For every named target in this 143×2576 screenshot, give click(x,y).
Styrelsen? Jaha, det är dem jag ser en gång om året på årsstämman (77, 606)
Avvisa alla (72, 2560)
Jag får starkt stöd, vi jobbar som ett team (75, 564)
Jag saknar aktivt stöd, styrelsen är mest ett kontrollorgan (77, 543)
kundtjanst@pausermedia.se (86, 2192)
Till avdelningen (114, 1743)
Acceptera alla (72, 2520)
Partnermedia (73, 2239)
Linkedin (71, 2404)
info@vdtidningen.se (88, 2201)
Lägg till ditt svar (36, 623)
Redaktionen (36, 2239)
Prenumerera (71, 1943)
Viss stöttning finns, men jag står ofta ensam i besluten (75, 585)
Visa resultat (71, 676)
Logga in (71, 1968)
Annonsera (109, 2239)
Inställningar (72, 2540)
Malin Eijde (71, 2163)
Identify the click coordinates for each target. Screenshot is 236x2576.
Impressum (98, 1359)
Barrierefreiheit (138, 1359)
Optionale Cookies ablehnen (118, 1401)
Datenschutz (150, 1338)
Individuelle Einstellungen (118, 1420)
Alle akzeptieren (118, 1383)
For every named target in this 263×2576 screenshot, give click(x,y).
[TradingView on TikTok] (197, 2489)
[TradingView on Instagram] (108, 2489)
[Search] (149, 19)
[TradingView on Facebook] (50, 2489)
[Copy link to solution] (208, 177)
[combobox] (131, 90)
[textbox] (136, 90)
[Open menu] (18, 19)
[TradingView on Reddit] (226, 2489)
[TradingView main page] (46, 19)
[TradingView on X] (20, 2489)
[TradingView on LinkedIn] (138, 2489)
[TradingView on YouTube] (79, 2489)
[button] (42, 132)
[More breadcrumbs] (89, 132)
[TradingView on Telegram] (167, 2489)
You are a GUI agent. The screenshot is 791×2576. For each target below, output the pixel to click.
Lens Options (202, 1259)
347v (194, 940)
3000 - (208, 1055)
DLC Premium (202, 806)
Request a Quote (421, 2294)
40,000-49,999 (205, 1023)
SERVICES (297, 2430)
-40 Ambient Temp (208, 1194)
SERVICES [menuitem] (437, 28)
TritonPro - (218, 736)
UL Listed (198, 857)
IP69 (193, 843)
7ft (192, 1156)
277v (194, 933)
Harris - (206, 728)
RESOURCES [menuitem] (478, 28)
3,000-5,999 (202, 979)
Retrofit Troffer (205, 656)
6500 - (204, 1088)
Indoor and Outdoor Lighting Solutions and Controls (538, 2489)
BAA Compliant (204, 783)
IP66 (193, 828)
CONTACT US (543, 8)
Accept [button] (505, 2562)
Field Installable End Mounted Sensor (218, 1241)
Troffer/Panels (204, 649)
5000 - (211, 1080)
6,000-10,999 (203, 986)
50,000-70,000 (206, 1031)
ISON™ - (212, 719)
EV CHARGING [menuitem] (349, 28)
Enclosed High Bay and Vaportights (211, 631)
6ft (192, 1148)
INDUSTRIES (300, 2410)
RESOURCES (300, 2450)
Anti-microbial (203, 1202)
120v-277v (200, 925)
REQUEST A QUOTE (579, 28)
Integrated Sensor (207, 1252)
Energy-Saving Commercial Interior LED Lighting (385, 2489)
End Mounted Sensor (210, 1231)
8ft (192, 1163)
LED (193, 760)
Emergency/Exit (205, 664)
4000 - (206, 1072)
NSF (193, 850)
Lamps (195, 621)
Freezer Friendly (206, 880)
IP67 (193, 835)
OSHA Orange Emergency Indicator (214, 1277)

▸ Work task: What you return must be the lines above that run from the line with "DLC Premium (202, 806)" to the line with "Retrofit Troffer (205, 656)", inclusive, each copied exactly.

▸ Written solution:
DLC Premium (202, 806)
Request a Quote (421, 2294)
40,000-49,999 (205, 1023)
SERVICES (297, 2430)
-40 Ambient Temp (208, 1194)
SERVICES [menuitem] (437, 28)
TritonPro - (218, 736)
UL Listed (198, 857)
IP69 (193, 843)
7ft (192, 1156)
277v (194, 933)
Harris - (206, 728)
RESOURCES [menuitem] (478, 28)
3,000-5,999 (202, 979)
Retrofit Troffer (205, 656)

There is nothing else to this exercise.